11 thoughts on “The One Best Way to Avoid the Flu and Prevent Yourself From Getting Sick”

  1. caveman says:

    What about using masks in crowded places like airports jammed with people. Have you ever been in a situation where you were in an immigration line with people packed like sardines. I do not remember you ever talking about the use of masks

    1. Brian Cohen says:

      That is a good question, caveman; and I do not know the answer.

      I do know that some masks are more effective than others; so I would say that it depends on the mask. I learned that when I was helping in the cleanup effort with Hurricane Katrina. There is a photograph of me wearing a mask for the only time which I can remember in this article…

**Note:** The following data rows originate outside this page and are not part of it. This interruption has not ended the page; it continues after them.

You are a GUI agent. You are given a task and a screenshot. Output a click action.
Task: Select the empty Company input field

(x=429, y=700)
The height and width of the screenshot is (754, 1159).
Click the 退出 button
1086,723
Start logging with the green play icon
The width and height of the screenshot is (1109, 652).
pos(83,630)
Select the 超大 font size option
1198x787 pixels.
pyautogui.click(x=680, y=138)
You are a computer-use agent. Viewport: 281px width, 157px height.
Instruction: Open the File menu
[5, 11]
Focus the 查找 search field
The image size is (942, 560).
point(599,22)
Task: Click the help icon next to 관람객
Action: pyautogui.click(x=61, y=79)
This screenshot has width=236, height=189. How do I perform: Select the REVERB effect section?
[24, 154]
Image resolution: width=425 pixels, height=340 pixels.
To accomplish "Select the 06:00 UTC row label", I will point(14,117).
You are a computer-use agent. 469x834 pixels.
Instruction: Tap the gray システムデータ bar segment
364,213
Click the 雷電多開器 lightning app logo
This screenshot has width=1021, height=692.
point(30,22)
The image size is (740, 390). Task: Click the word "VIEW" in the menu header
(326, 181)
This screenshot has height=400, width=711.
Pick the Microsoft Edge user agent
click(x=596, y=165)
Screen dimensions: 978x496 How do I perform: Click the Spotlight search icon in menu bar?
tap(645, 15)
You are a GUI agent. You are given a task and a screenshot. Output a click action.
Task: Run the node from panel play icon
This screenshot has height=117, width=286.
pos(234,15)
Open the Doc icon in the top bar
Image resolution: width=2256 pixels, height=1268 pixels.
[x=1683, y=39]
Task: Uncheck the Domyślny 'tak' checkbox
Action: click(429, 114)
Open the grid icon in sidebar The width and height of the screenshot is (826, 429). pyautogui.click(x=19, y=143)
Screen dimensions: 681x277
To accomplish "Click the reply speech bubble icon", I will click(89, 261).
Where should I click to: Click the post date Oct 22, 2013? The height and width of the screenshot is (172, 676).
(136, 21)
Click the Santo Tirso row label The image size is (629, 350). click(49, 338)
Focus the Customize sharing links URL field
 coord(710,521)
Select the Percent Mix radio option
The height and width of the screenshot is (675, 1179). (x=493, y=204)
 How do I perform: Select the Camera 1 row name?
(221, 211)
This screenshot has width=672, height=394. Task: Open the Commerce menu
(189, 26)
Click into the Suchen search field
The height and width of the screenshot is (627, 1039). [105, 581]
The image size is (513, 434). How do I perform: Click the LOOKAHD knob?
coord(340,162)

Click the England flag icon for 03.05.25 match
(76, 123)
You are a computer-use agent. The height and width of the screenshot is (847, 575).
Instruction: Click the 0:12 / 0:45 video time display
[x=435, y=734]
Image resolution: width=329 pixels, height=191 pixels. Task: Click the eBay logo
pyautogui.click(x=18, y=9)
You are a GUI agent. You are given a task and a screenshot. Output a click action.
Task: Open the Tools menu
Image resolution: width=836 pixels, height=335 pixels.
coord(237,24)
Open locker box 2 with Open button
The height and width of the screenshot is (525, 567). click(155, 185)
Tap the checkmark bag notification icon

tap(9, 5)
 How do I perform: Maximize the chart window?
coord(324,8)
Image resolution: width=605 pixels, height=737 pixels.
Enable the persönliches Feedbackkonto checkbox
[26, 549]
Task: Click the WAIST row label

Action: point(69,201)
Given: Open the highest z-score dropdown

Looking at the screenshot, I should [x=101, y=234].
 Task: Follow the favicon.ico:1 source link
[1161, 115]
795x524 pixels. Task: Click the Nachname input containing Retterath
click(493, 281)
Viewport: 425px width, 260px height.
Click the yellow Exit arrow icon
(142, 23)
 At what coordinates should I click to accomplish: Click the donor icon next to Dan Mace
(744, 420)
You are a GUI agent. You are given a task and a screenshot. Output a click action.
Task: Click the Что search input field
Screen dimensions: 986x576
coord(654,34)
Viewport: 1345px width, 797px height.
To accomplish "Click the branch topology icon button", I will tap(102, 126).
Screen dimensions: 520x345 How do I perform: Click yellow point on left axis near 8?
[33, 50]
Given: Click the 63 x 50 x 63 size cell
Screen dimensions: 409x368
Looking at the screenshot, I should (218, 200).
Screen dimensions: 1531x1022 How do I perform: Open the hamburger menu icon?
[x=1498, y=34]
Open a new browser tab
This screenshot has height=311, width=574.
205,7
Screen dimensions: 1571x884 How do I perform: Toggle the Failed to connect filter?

      …and I wore it because the person standing next to me was a respiratory therapist who said that those masks were effective against mold; but not all masks were as effective.

  2. EJ says:

    Brian, getting sick from the flu shot has been scientifically disproven (other than the extremely rare allergic reaction or if a doctor recommends against it). There is really nothing to lose by getting it, and it is usually free with most health insurances. It isn’t a 100% certain way to avoid the flu–you already mentioned many great methods, but my doctor friends always tell me that more than 90% of their flu patients did NOT get the vaccine. Just my 2 cents!

    1. Caveman says:

      I second EJ. Flu shot will either help you or do nothing so no worries

    2. Brian Cohen says:

      I am just going by what I was told by the people I know who claim to have experienced it for themselves, EJ

      …and your two cents are very much appreciated. Thank you for the information.

  3. rmh says:

    ~typo~ :

    “if they even practice sanitary habits — have much less of a chance to affect you or matter ~toyou~ if you take the proper precautions”

    nice article. is there anything more valuable than health??

    1. Brian Cohen says:

      As always, thank you for the correction, rmh — and you brought up an excellent point…

      …whenever things go wrong or do not go my way, I remind myself of my excellent health and ask, “Would I trade it for anything in the world?”

      The answer is unequivocally no, which reminds me of how thankful I am for being healthy, as I know that I can lose that good health at any time.

      I would rather be healthy and broke than wealthy and sick…

  4. DaninMCI says:

    Most hand sanitizer won’t kill Norovirus so just keep that in mind when it comes to stomach virus stuff.

    Basically if people who are sick would stay home and not get out in public more than necessary that would help the most.

    1. Brian Cohen says:

      The phrase which comes to my mind is “don’t be a hero” if one catches the flu, DaninMCI.

      Some people seem to believe that they may score points with others if they “brave their illness” no matter what; while others may think they must be at work or their employment will be terminated…

      …and others simply fear on losing their money on non-refundable travel — such as basic economy tickets — if they are sick and stay home.

      Rest does wonders…

  5. Steve says:

    The flu kills over 600,000 ppl a year. Natural selections a b#tch

  6. Bob says:

    “I do not recall the last time I wore a seatbelt; but I know that I have not been in a car accident in approximately 20 years — so I personally am against wearing a seatbelt for myself.”
    This is how it sounds to people with a basic understanding of medicine and physiology.